NZ First should butt out of Fonterra’s business, says Lloyd Downing, a Morrinsville dairy farmer and former Waikato Federated Farmers president.

For NZ First leader Winston Peters to speak out now when there is a Fonterra board election coming up is “completely irresponsible,” Downing told Dairy News.

“This is not national politics; this is NZ’s biggest company. He shouldn’t be messing with that right now.”

But Downing also says Fonterra farmers themselves should be taking more notice of what is going on in their own business.

“Nobody wants to have a 15c dividend. But I don’t believe it is right for a politician to get involved in that sort of thing.

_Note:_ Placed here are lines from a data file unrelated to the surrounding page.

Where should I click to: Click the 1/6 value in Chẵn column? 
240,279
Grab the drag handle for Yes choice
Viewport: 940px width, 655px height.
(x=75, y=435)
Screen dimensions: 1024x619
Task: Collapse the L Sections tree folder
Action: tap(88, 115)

“Having [NZ First MP and Cabinet Minister] Shane Jones saying he is going to lean on [Agriculture Minister] Damien O’Connor to change the legislation... is an absolute disgrace.”

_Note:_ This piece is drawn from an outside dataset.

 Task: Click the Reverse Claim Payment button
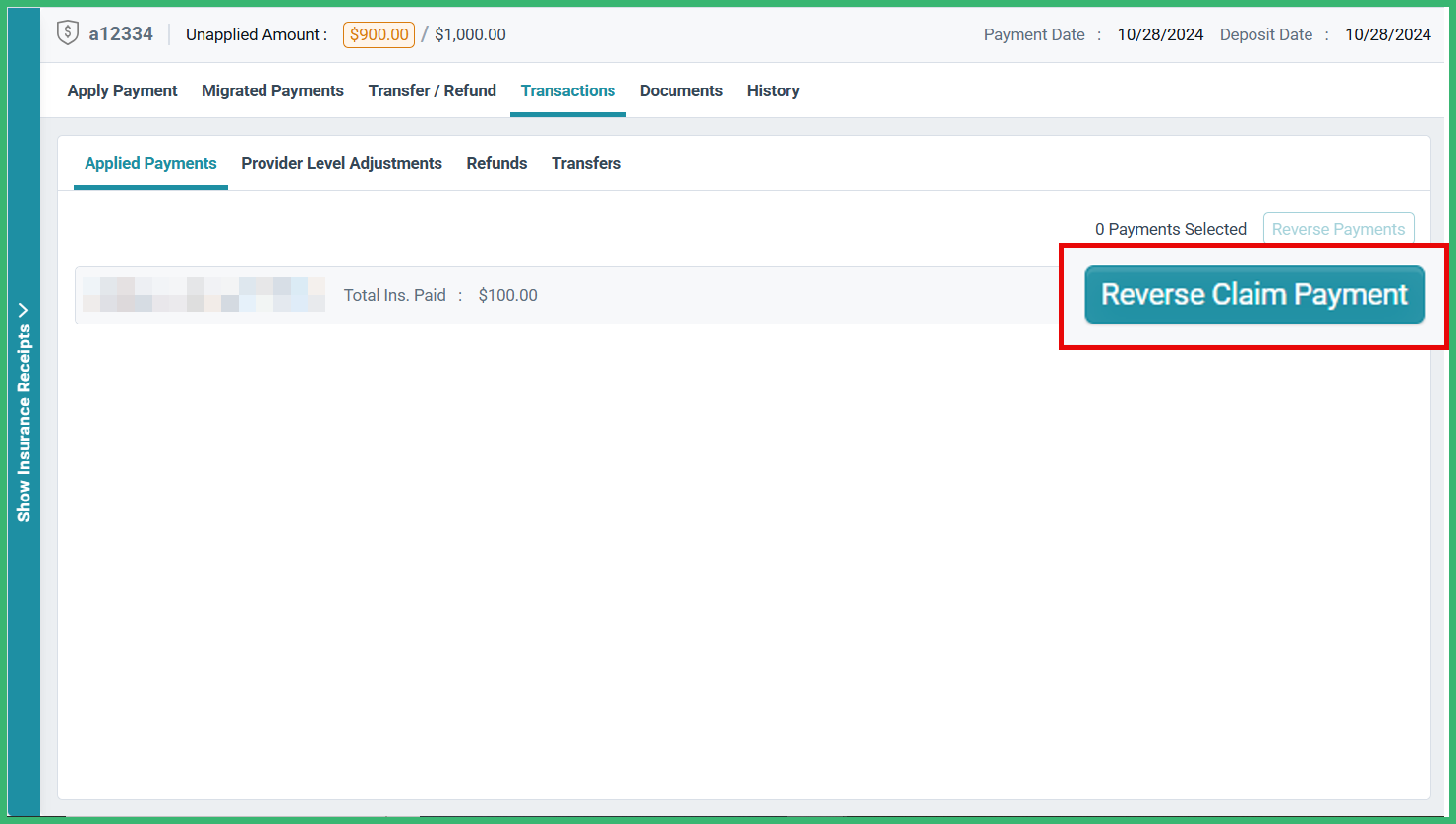[x=1253, y=294]
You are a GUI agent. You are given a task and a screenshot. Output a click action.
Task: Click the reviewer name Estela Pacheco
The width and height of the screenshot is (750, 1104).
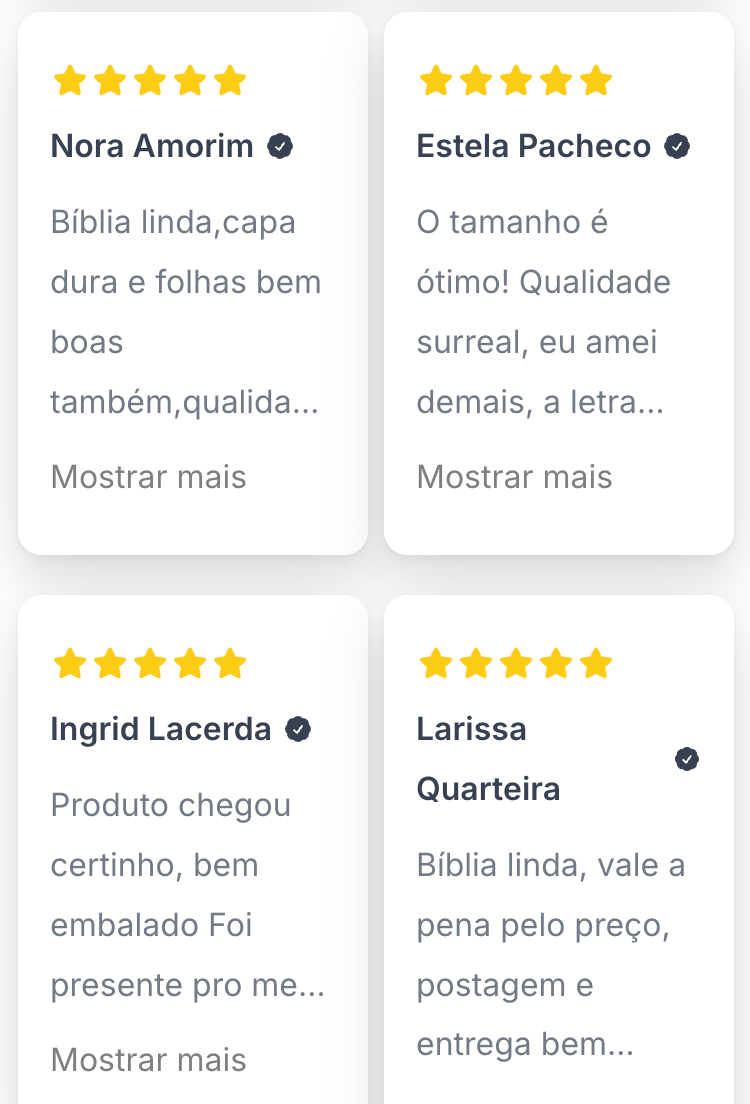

He says NZ First is below the 5% threshold and will be “trying to keep their votes up”.

Downing says no one wants to lose $190 million – the cost to Fonterra of compensating Danone for the 2013 product recall which proved a false alarm 

 “But if there had been a bug in the baby formula and they hadn’t pulled it we wouldn’t have a cooperative anymore,” he argues. “I think a lot of people don’t understand that.”

And Fonterra’s $350 million write-down of the value of its investment in Beingmate has to be seen in the context of the value of Fonterra as company -- about $20 billion, Downing says.

“I understand the whole Chinese stock exchange has been downgraded anyway.”

He also understands the Chinese Government is saying to Fonterra “please stay”. “That’s positive news.”

He says the Beingmate decision was a “board decision”. The blame cannot be placed on chairman John Wilson; he was just part of it.

Downing says he sees the reasoning behind Fonterra’s decision to invest because he understands the Chinese at one stage stopped dealing with Australia because “they did not have enough skin in the game”.

 “When they look at foreign ownership in New Zealand, they look at what the company can bring to the country, don’t they? This is no different from what China is doing.”

He admires Fonterra as a company; as a shareholder farmer attending its conference “you just want to belong to them,” he says.

“The biggest issue is if I sell my shares I can’t supply Fonterra.” His farm produces about 200,000kgMS and if he wanted to release capital and sell his shares he’d have to have a different tanker coming up his driveway.

“I think that’s crazy; that is the biggest issue. I complained at the conference in May that we should have been discussing that more fully. We only discussed it for a little but we discussed it for a bit longer than they were going to.”

He says he doesn’t care whether another farmer wants to sell his shares or not but he should still be able to have the blue tanker coming up his drive. They should get a bit lower milk price, but only a little as they will go to another supplier.